* [Task requirements]:
The response should consist of every record, reproduced exactly.

* [Stored entries]:
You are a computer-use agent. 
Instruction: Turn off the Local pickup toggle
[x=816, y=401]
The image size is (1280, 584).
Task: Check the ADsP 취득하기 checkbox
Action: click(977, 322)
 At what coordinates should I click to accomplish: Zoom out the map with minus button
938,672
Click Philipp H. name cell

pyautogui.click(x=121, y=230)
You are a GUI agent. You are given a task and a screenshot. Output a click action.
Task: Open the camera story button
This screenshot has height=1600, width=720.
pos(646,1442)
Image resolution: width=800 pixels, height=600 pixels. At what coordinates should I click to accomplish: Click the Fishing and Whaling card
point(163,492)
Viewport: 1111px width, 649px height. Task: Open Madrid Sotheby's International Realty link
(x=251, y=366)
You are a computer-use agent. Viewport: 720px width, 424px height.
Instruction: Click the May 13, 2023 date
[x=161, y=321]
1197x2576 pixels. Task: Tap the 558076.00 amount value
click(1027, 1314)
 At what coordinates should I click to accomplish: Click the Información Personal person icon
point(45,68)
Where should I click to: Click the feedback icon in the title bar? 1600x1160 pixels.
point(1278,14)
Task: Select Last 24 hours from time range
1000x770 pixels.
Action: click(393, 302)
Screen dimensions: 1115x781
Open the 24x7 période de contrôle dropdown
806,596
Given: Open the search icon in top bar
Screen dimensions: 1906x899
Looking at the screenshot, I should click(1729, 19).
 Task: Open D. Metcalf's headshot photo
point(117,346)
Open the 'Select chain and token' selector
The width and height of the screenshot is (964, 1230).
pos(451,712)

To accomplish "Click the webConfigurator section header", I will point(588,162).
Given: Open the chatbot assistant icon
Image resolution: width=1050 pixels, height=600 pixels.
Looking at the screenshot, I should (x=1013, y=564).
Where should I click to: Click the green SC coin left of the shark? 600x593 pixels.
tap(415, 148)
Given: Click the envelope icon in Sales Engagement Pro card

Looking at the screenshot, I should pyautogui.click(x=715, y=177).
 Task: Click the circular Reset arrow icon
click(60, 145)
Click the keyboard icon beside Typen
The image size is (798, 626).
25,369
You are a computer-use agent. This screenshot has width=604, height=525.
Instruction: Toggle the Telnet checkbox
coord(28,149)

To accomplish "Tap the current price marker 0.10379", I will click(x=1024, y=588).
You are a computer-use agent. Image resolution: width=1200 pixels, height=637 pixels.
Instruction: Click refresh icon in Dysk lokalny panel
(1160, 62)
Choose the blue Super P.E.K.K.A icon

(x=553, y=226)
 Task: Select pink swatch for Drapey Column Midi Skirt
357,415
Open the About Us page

* [Exercise response]:
You are a computer-use agent. 
Instruction: Turn off the Local pickup toggle
[x=816, y=401]
The image size is (1280, 584).
Task: Check the ADsP 취득하기 checkbox
Action: click(977, 322)
 At what coordinates should I click to accomplish: Zoom out the map with minus button
938,672
Click Philipp H. name cell

pyautogui.click(x=121, y=230)
You are a GUI agent. You are given a task and a screenshot. Output a click action.
Task: Open the camera story button
This screenshot has height=1600, width=720.
pos(646,1442)
Image resolution: width=800 pixels, height=600 pixels. At what coordinates should I click to accomplish: Click the Fishing and Whaling card
point(163,492)
Viewport: 1111px width, 649px height. Task: Open Madrid Sotheby's International Realty link
(x=251, y=366)
You are a computer-use agent. Viewport: 720px width, 424px height.
Instruction: Click the May 13, 2023 date
[x=161, y=321]
1197x2576 pixels. Task: Tap the 558076.00 amount value
click(1027, 1314)
 At what coordinates should I click to accomplish: Click the Información Personal person icon
point(45,68)
Where should I click to: Click the feedback icon in the title bar? 1600x1160 pixels.
point(1278,14)
Task: Select Last 24 hours from time range
1000x770 pixels.
Action: click(393, 302)
Screen dimensions: 1115x781
Open the 24x7 période de contrôle dropdown
806,596
Given: Open the search icon in top bar
Screen dimensions: 1906x899
Looking at the screenshot, I should click(1729, 19).
 Task: Open D. Metcalf's headshot photo
point(117,346)
Open the 'Select chain and token' selector
The width and height of the screenshot is (964, 1230).
pos(451,712)

To accomplish "Click the webConfigurator section header", I will point(588,162).
Given: Open the chatbot assistant icon
Image resolution: width=1050 pixels, height=600 pixels.
Looking at the screenshot, I should (x=1013, y=564).
Where should I click to: Click the green SC coin left of the shark? 600x593 pixels.
tap(415, 148)
Given: Click the envelope icon in Sales Engagement Pro card

Looking at the screenshot, I should pyautogui.click(x=715, y=177).
 Task: Click the circular Reset arrow icon
click(60, 145)
Click the keyboard icon beside Typen
The image size is (798, 626).
25,369
You are a computer-use agent. This screenshot has width=604, height=525.
Instruction: Toggle the Telnet checkbox
coord(28,149)

To accomplish "Tap the current price marker 0.10379", I will click(x=1024, y=588).
You are a computer-use agent. Image resolution: width=1200 pixels, height=637 pixels.
Instruction: Click refresh icon in Dysk lokalny panel
(1160, 62)
Choose the blue Super P.E.K.K.A icon

(x=553, y=226)
 Task: Select pink swatch for Drapey Column Midi Skirt
357,415
Open the About Us page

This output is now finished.